#### REQUIREMENT:
In the records, find every line with the word "will" and copy it out.

#### MATERIAL FOR THIS EXERCISE:
◇ ◇ ◇

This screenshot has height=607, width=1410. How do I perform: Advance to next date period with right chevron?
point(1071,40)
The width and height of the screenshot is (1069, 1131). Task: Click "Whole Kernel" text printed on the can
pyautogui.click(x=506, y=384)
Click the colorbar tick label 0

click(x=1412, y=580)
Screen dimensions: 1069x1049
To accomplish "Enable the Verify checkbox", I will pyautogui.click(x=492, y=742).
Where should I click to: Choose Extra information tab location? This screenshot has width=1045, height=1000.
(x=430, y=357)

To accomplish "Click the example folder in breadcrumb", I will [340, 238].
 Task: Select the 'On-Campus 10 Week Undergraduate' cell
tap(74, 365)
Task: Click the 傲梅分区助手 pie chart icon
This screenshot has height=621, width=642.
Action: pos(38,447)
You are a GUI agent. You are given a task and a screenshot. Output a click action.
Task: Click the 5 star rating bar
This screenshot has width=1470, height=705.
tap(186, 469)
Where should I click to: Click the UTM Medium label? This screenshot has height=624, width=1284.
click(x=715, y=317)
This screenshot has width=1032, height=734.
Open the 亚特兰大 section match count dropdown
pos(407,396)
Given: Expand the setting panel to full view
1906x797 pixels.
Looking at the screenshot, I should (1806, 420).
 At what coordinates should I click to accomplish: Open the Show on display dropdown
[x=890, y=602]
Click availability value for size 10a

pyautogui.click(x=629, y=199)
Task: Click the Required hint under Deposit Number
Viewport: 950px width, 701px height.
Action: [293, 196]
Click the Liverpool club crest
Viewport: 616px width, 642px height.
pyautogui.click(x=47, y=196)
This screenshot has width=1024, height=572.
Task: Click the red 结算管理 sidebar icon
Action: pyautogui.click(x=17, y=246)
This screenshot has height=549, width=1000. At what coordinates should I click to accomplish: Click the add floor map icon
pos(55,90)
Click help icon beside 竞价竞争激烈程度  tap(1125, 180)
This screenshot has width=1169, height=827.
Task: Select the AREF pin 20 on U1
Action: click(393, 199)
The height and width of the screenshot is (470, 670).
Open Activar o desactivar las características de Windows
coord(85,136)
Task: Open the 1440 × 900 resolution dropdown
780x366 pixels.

◇ ◇ ◇

#### ANSWER SECTION:
To accomplish "Enable the Verify checkbox", I will pyautogui.click(x=492, y=742).
To accomplish "Click the example folder in breadcrumb", I will [340, 238].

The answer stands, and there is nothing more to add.